REQUEST 1: In the rows below, could you arrange the part that opens with the line containing "Given: Open the Календарь tile showing 30" and closes with the line containing "tap(158, 221)" as a numbered list, with both of those lines included and blank lines left out?

PASSAGE GIVEN:
[Begin]
# Lighting advice



## Andrew Butler (27 Dec 2016)

I have had a look through various other threads but just not finding the answers I'm looking for. I have an aquarium 800x550x450mm 31x22x18" (LxWxH) and am looking for a light to go with it, I'm undecided yet as to exactly which way to go but I will see how it goes.

My ideal lighting would be controllable by programming (whether that's USB, bluetooth or similar I am not bothered) it would be nice to have a moonlight function to enjoy the tank of an evening also.

Open to suggestions


----------



## alto (27 Dec 2016)

Budget?


----------



## Andrew Butler (27 Dec 2016)

I don't want to throw money away but I would be willing to spend upto £800 if it was needed.


----------



## alto (27 Dec 2016)

If you don't mind the size of the luminaire, I'd look for T5 & LED combination such as Giessmann Aurora-Hybrid
- excellent control of both LED & T5


----------



## Andrew Butler (28 Dec 2016)

I had a hybrid on my last Marine aquarium but I think I might stick to led only this time. I thought I had put that but clearly forgot.


----------



## alto (28 Dec 2016)

I have one tank with T5, others with LED (not much available locally in T5, just old technology non-dimming etc)

I'm disappointed that Giessmann retained that massive luminaire body (from their HQI ~T5 systems) so must admit I'd not invest on that basis
- I still very much like the esthetics of the fluorescent over LED: I have Kessil, ADA, Current USA (Satellite Pro +), I've seen the Fluval/Hagen LED options, Ecotech Radion XR15 FW, Maxspect Razor 

(Un)fortunately LED R&D is very much driven by the Reef & Saltwater side of the hobby ... I don't see much improvement in planted tank options since 2014 (3 years is a LONG time) & some have disappeared from vendor lists or been discontinued by manufacturers   

Depending on your area, there are more (brand) options but when I look at the online specifications, there's nothing revolutionary - more manufacturers seem to be embracing the "_select a spectrum_" (from our marine developed LED) as an answer to planted tank lighting.

When you find a system of interest request PAR & watt data based upon freshwater application (most "_select a spectrum_" options only list actual data based upon marine applications - depending on the emmitor array, you may only be using half the LEDs & possibly significantly less of the power)


LUPYLED is extraordinary but not within my budget  - they need a base model


----------



## Andrew Butler (28 Dec 2016)

I am going to have to try and have a real concentrated study on which colours, frequency, temperature etc plants need and see which marine based units can be used in a freshwater situation. easier said than done though i think!


----------



## Costa (28 Dec 2016)

Andrew, a good place to start would be the Tropica guide to aquarium lights, here:

http://tropica.com/en/guide/make-your-aquarium-a-success/light/

I think you will find that the saltwater light temperature, spectrum and lumen is very different to the light needed for freshwater plants to photosynthesize and that it might lead to unmanageable algae growth.


----------



## Andrew Butler (28 Dec 2016)

thanks for the input, I'm sure the marine based ones are a lot more powerful also. I will have a look


----------



## KipperSarnie (28 Dec 2016)
[End]
REQUEST 2: Can you return, word for word, the part of the aquarium lighting thread that opens with the words "Andrew, a good" and closes with "unmanageable algae growth."?

TASK DATA:
[Begin]
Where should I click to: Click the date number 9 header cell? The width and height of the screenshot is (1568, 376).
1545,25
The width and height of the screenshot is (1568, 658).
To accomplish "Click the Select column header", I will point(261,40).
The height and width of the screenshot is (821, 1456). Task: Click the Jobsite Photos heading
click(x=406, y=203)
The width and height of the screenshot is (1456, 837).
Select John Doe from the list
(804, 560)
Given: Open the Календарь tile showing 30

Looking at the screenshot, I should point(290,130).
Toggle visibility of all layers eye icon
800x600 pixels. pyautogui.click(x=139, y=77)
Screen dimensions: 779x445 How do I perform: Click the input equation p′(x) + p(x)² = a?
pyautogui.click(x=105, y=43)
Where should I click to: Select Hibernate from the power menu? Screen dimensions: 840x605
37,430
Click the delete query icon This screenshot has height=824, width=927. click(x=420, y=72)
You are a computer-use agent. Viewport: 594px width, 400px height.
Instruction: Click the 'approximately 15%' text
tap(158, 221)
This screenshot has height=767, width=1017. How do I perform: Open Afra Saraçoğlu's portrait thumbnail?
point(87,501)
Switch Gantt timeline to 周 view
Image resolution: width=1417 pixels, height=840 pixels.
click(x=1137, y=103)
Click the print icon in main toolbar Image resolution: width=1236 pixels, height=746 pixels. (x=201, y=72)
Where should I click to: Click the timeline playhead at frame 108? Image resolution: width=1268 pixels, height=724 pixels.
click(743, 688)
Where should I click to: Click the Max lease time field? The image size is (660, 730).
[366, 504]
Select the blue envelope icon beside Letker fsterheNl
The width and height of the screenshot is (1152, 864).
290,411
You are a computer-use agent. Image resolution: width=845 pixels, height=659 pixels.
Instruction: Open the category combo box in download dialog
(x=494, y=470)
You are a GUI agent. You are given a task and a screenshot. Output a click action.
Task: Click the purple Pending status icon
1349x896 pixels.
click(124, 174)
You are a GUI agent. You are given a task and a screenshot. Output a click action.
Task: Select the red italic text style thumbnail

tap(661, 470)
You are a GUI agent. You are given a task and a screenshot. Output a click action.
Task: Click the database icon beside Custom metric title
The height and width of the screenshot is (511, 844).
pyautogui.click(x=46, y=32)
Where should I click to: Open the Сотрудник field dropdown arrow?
[End]
FINISHED ANSWER 1:
1. Given: Open the Календарь tile showing 30
2. Looking at the screenshot, I should point(290,130).
3. Toggle visibility of all layers eye icon
4. 800x600 pixels. pyautogui.click(x=139, y=77)
5. Screen dimensions: 779x445 How do I perform: Click the input equation p′(x) + p(x)² = a?
6. pyautogui.click(x=105, y=43)
7. Where should I click to: Select Hibernate from the power menu? Screen dimensions: 840x605
8. 37,430
9. Click the delete query icon This screenshot has height=824, width=927. click(x=420, y=72)
10. You are a computer-use agent. Viewport: 594px width, 400px height.
11. Instruction: Click the 'approximately 15%' text
12. tap(158, 221)

FINISHED ANSWER 2:
Andrew, a good place to start would be the Tropica guide to aquarium lights, here:

http://tropica.com/en/guide/make-your-aquarium-a-success/light/

I think you will find that the saltwater light temperature, spectrum and lumen is very different to the light needed for freshwater plants to photosynthesize and that it might lead to unmanageable algae growth.